Interrupting and Canceling a Backup

Once the backup method call has returned and asynchronous copying of the partition data has started, the backup task can be interrupted. This is helpful in situations where the backup task has started at an inconvenient time. For instance, the backup task could be automated and it could be accidentally triggered during high load on the Hazelcast instances, causing the performance of the Hazelcast instances to drop.

The backup task mainly uses disk I/O, consumes little CPU and it generally does not last for a long time (although you should test it with your environment to determine the exact impact). Nevertheless, you can abort the backup tasks on all members via a cluster-wide interrupt operation. This operation can be triggered programmatically or from the Management Center.

An example of programmatic interruption is shown below:

PersistenceService service = member.getCluster().getPersistenceService();
service.interruptBackupTask();
...

This method sends an interrupt to all members. The interrupt is ignored if the backup task is currently not in progress so you can safely call this method even though it has previously been called or when some members have already completed their local backup tasks.

You can also interrupt the local member backup task as shown below:

PersistenceService service = member.getCluster().getPersistenceService();
service.interruptLocalBackupTask();
...

The backup task stops as soon as possible and it does not remove the disk contents of the backup directory meaning that you must remove it manually.

Restoring from a Backup

To restore a cluster with data from a specific backup, do the following:

  1. Remove the files in your base-dir directory.

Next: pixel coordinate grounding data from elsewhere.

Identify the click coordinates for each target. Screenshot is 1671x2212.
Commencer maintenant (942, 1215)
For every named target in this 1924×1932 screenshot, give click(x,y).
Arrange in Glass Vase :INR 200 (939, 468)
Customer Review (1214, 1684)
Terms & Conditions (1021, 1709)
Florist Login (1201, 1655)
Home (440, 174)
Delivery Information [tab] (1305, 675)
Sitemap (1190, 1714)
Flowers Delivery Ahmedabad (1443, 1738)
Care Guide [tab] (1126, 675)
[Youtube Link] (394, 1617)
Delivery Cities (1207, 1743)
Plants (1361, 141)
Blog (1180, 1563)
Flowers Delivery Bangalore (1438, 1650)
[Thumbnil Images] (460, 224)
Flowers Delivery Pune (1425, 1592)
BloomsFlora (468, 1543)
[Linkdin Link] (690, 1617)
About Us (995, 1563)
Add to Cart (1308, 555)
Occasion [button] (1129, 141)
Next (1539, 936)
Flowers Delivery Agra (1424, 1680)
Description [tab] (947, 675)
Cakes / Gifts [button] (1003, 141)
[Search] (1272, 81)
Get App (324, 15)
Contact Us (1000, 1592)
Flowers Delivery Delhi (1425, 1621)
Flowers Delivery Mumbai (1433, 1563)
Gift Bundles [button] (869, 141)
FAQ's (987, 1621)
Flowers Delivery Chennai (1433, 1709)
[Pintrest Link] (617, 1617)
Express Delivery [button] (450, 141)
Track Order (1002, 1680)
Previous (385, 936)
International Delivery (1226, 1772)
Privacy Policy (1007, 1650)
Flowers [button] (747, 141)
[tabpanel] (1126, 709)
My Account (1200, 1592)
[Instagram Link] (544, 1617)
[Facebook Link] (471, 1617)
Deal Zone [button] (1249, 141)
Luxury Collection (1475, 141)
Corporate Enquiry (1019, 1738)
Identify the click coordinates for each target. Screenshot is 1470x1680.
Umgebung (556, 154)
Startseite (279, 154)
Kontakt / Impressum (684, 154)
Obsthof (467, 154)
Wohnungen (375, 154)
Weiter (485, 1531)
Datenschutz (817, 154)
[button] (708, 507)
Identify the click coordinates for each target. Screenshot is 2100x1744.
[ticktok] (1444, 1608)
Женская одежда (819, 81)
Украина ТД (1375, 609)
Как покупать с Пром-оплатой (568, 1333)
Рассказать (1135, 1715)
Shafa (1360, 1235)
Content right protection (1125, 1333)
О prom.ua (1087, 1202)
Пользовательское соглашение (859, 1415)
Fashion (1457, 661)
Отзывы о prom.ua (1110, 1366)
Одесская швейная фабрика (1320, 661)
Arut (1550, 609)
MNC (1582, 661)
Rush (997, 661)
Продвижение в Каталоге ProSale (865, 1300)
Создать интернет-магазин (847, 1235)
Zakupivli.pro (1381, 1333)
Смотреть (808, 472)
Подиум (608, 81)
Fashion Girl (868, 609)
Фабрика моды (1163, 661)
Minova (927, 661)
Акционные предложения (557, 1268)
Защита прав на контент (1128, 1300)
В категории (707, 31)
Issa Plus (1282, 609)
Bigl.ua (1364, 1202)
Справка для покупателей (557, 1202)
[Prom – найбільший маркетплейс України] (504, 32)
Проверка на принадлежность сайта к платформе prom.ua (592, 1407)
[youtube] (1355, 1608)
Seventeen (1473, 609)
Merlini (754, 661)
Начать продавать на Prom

  2. Copy the contents of a sequenced subdirectory in your backup-dir directory to your base-dir directory.

  3. Restart the cluster.

To start a new cluster from the backups of an existing cluster, do the following for each existing member before starting the cluster: Copy the contents of an existing member’s backup subdirectory to the directory that’s configured in a new member’s base-dir directory.

The cluster on which you restore the backup must have the same number of members as the cluster that created the backups.